Experts suggest that Zambada's role in the cartel is more of a partner than an underling to Guzmán, and that El Chapo was still very much in contact with his former associates while imprisoned – as evidenced by the elaborate tunnel through which he escaped.

"Even though physically removed [Guzmán] retained a leadership role through consistent communication while in prison, down to planning his escape," Shannon O'Neil, a senior fellow at the Council of Foreign Relations, told FNL in an email.

Unlike other cartels who have employed a similar model – the Zetas, for example – Sinaloa has been able to run its organization with less internal disruptions given that they have focused exclusively on drug trafficking and have remained profitable in that enterprise, experts say.

"They give the people in charge of each corridor a lot of leeway," Adam Isacson, senior associate at the Washington Office on Latin America, told FNL. "It's run like a franchise, where everyone gets a lot of autonomy."

As a rule, the Sinaoloa Cartel has had less violent internal workings than other cartels, but it is by no means peaceable. It has waged bloody wars against the Tijuana and Juárez cartels for control of border towns and supply corridors. 

But once victorious, the cartel generally cuts back on the violence. Unlike the Zetas and the Knights Templar, the Sinaloa Cartel prefer to pay off local officials rather than intimidate them – a method that has worked well to keep Mexican authorities out of the cartel's business. And the money has led to less heat from authorities and, as well, something like good will among the general population.

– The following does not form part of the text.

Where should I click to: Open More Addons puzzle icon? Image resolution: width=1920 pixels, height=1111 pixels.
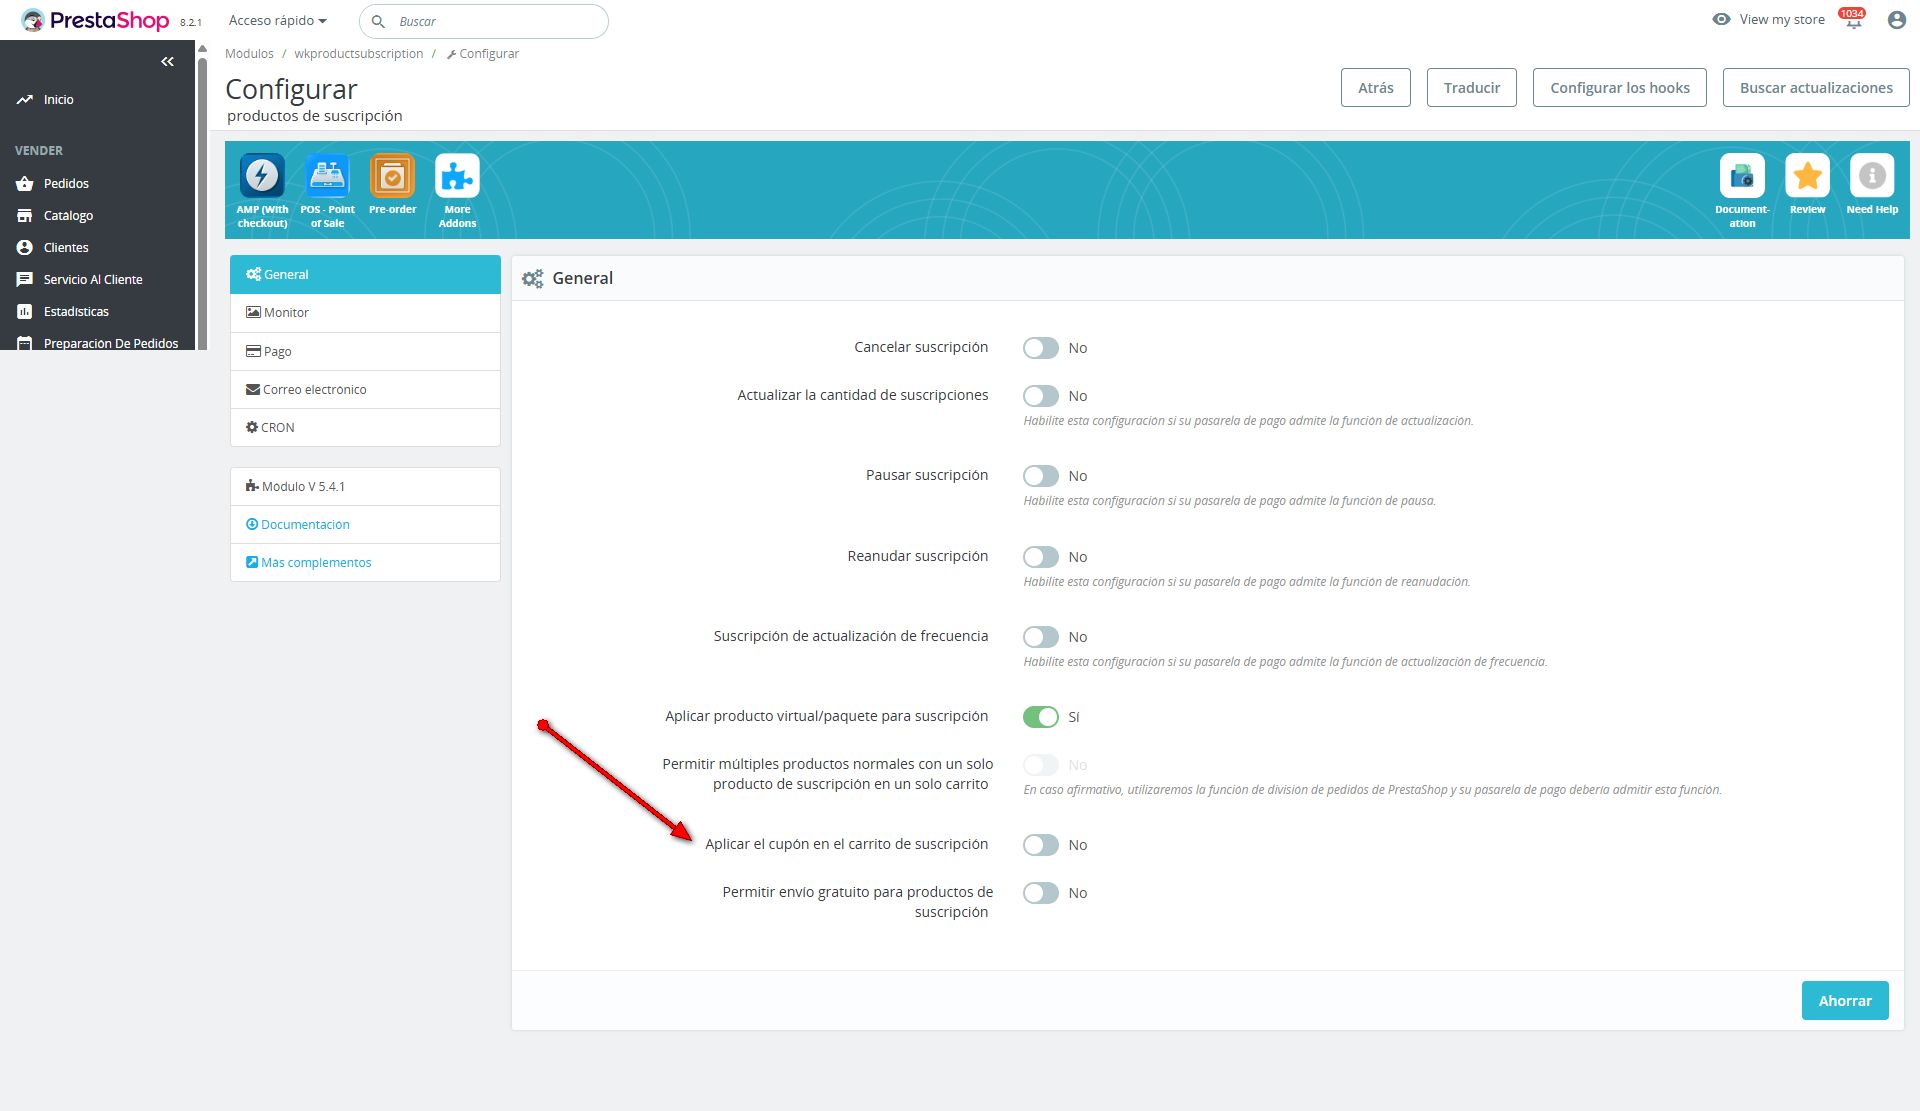[x=457, y=177]
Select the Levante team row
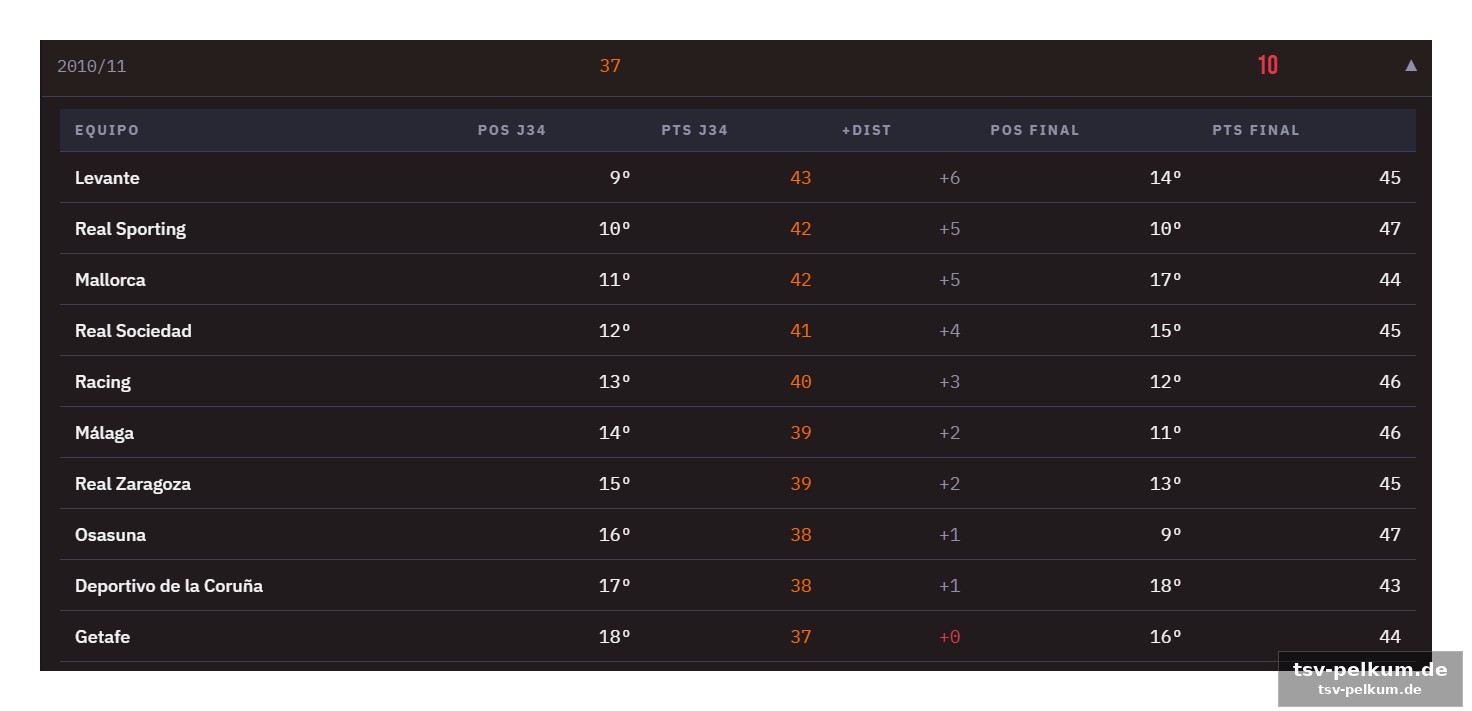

The Sinaloa Cartel is widely considered the wealthiest criminal organization in Mexico, and Guzmán and Co. have used that wealth to buy influence throughout the country's institutions, leading to widespread speculation that the government treats the group with kid gloves. 

"It's like the term ‘plata y plomo' or ‘silver and lead,'" Wilson said. "The Sinaloa Cartel focuses more on the silver, while the Zetas focused more on the lead, and that's part of the reason why the Mexican government went after the Zetas."

Guzmán's organization has also employed this tactic in dealing with cartels they have conquered, particularly the Tijuana and Juárez organizations, which they allowed to operate on their old turf as long as they pay tribute or act as intermediaries for the Sinaloa Cartel. This largesse not only keeps money flowing into the cartel, it also helps keep a steady supply of drugs coming into the U.S.

"This ‘Pax Mafioso' is a very desirable thing to Mexican politicians and traffickers alike," Isacson said. "There has been a lot of talk about Tijuana and Juárez being much safer, but ask Border Patrol agents and they'll tell you that as many, if not more, drugs are coming across the border in those locations."

There isn't much reason to expect any of this to change any time soon.

"The Sinaloa cartel has always had a relentless focus on the bottom line and the bottom line is good in the drug business," Wilson said.